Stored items
++++++

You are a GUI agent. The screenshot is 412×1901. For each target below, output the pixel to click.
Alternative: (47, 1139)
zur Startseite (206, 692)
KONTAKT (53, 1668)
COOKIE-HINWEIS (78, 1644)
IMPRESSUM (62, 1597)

++++++

> WHAT THIS TASK INVOLVES
Each entry must appear in the reply exactly as written.

> EXERCISE RESPONSE
You are a GUI agent. The screenshot is 412×1901. For each target below, output the pixel to click.
Alternative: (47, 1139)
zur Startseite (206, 692)
KONTAKT (53, 1668)
COOKIE-HINWEIS (78, 1644)
IMPRESSUM (62, 1597)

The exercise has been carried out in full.